### WORK REQUEST
Find and copy the lines in the records beneath this task that contain the word "badge".

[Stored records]

BEGIN

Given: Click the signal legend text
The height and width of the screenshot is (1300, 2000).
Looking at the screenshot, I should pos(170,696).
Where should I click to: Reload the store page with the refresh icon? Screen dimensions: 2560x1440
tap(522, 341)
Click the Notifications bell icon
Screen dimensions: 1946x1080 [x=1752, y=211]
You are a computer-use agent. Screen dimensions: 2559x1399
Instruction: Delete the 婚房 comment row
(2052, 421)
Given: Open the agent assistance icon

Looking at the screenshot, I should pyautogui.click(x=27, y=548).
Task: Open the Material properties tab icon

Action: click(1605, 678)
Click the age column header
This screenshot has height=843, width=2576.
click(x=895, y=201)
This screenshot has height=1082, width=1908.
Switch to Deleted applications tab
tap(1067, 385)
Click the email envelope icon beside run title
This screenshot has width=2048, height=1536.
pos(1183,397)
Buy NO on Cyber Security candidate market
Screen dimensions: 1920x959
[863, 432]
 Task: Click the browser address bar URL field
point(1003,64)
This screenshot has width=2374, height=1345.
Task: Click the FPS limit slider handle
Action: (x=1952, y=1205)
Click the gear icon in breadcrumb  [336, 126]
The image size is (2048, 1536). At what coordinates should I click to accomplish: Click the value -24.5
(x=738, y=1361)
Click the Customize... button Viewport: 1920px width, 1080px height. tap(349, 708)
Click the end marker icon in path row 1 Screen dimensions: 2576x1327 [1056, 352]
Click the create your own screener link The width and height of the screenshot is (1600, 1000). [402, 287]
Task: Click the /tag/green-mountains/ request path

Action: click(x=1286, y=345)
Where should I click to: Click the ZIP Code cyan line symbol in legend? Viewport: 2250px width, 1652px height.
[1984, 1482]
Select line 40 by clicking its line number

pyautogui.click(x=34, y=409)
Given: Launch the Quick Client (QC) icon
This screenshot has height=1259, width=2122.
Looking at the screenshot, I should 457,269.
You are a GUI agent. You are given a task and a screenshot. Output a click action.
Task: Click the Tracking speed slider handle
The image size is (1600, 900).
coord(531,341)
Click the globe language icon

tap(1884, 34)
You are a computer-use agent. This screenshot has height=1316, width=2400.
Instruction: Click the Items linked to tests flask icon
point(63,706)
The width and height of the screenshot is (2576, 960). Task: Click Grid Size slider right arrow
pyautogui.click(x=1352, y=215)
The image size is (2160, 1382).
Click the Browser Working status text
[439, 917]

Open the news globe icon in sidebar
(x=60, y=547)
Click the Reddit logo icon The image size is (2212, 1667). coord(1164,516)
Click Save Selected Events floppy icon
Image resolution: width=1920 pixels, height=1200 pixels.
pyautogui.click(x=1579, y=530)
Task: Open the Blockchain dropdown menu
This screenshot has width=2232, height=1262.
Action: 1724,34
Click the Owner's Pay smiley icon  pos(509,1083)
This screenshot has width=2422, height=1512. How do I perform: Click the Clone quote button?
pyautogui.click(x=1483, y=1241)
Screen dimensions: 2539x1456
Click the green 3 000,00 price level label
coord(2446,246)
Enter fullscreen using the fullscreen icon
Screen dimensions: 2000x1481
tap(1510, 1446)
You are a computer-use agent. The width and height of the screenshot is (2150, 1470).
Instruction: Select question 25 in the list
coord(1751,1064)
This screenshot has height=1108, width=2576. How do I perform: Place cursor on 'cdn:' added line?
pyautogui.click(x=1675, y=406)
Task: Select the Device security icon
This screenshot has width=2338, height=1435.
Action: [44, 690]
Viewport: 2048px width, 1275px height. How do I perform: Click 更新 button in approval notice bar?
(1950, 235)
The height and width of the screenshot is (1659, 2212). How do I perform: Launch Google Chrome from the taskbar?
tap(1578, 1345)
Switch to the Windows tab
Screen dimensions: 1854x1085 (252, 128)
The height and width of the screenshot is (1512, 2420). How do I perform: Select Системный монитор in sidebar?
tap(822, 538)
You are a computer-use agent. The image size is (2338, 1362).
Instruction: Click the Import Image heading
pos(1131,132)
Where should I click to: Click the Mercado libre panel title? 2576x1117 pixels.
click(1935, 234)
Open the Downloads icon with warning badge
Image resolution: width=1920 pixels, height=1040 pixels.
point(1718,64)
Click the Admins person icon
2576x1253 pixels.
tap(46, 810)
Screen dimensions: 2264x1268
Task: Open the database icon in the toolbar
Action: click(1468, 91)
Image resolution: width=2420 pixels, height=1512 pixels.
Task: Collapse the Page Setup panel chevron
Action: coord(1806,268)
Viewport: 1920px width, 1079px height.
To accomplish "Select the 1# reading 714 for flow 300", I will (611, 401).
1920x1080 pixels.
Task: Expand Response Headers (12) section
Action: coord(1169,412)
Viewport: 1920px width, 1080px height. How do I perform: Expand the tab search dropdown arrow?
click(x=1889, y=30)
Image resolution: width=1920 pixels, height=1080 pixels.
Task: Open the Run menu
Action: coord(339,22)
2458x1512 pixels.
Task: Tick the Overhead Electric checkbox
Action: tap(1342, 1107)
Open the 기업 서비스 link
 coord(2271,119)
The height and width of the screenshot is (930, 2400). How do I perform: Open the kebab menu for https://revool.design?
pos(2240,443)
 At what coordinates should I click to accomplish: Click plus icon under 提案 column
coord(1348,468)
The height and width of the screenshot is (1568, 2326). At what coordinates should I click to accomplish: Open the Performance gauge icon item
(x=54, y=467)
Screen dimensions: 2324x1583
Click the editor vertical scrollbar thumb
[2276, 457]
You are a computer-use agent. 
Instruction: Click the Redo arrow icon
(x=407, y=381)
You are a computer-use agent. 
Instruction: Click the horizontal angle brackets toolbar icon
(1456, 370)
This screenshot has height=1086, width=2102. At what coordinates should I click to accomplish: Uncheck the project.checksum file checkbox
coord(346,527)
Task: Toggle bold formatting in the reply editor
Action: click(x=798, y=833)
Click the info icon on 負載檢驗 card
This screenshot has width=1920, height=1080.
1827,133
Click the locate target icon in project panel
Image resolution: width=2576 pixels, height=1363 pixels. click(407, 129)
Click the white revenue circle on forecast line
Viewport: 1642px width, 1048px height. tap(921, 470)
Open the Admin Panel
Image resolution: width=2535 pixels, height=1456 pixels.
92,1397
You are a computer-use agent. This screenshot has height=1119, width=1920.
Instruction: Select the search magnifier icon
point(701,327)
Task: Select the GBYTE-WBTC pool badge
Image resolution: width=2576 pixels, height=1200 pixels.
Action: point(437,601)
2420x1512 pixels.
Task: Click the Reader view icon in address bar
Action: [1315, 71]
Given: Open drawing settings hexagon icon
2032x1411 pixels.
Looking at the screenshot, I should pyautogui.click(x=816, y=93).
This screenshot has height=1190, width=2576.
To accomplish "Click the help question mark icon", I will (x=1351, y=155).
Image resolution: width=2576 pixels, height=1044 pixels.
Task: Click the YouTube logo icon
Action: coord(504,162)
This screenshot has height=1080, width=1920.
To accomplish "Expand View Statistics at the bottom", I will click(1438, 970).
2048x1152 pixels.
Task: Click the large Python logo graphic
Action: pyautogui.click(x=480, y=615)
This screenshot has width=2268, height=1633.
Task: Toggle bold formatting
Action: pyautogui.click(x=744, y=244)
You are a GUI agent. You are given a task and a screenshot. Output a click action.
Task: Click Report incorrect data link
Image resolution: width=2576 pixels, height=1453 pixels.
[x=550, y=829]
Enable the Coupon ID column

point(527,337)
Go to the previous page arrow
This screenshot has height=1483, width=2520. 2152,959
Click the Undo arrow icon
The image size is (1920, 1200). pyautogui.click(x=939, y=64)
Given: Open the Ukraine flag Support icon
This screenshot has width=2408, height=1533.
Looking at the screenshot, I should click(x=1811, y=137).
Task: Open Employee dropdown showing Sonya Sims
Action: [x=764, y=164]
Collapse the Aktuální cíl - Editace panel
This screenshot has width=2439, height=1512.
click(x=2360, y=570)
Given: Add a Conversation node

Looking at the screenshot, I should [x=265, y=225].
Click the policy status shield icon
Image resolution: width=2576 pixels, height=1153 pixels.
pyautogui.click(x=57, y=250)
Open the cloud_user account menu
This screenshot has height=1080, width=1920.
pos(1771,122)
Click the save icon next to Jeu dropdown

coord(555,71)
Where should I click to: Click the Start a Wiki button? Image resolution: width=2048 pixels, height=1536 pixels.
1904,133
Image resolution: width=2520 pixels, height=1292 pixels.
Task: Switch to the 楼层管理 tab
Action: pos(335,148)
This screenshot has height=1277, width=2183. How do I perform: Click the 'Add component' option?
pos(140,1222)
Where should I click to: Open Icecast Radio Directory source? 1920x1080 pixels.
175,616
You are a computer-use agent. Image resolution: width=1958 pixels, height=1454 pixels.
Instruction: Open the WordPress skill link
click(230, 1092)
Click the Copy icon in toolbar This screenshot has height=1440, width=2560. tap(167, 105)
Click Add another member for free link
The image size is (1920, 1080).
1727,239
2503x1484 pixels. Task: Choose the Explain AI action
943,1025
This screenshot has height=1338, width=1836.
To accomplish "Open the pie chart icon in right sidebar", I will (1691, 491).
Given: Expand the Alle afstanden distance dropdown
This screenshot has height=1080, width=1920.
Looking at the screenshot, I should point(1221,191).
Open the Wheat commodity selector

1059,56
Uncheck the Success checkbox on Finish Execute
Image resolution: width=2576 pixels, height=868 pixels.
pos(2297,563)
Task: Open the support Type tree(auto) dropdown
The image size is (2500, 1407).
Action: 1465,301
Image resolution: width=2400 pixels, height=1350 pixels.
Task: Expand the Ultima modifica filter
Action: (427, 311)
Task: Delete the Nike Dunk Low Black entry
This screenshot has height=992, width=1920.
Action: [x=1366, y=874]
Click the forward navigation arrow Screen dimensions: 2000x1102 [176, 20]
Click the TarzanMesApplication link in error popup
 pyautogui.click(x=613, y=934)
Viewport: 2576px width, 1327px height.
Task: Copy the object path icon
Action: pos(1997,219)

END

### COMPLETED EXERCISE
Open the Downloads icon with warning badge
Task: Select the GBYTE-WBTC pool badge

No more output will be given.